→ **The task**:
Each line of the data below that holds the word "breadcrumb" is to be reported in full.

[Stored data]

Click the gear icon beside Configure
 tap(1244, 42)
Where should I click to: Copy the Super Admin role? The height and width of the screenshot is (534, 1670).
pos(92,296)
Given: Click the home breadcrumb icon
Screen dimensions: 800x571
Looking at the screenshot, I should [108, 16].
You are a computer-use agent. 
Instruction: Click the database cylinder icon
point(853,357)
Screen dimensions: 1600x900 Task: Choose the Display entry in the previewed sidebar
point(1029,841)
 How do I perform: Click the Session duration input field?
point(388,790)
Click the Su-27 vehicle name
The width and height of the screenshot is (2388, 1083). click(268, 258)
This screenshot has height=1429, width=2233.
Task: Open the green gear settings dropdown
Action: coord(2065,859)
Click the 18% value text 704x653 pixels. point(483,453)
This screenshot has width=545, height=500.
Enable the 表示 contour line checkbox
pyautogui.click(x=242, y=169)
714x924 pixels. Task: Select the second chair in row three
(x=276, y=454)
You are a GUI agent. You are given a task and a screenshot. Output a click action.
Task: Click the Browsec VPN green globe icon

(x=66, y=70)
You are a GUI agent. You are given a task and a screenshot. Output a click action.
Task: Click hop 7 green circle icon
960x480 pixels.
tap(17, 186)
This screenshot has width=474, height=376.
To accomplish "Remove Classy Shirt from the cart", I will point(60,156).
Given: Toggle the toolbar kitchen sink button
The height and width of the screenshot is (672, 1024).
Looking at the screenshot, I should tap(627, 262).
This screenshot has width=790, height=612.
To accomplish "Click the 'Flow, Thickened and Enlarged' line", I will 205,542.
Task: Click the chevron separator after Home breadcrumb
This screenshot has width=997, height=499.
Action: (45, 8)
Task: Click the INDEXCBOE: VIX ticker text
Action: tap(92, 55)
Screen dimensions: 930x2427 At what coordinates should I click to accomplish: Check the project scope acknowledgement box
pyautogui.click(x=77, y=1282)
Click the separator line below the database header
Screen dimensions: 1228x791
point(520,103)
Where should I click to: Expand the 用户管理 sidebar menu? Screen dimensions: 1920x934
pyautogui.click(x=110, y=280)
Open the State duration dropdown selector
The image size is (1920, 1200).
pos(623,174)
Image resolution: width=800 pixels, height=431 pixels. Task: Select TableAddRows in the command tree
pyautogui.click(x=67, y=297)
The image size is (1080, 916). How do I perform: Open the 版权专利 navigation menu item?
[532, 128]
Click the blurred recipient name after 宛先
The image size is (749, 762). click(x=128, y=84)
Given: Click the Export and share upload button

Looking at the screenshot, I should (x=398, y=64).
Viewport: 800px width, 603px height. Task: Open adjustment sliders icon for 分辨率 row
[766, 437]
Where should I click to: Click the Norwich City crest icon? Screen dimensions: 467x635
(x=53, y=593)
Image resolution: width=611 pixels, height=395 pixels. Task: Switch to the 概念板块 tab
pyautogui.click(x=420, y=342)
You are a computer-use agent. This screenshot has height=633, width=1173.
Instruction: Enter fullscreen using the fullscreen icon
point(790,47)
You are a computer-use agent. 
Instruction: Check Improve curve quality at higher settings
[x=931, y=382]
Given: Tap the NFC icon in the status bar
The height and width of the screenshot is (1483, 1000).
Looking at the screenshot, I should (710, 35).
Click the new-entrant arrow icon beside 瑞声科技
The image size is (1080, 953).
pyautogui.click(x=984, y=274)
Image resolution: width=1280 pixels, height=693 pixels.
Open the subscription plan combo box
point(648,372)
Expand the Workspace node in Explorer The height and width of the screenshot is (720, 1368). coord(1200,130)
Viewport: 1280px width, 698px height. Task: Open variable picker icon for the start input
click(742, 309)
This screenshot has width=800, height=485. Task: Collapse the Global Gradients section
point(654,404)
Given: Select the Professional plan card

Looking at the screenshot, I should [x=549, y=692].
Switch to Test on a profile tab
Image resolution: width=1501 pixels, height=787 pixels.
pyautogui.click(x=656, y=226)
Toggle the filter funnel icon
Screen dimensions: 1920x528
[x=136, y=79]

→ **Result below**:
Given: Click the home breadcrumb icon
Task: Click the chevron separator after Home breadcrumb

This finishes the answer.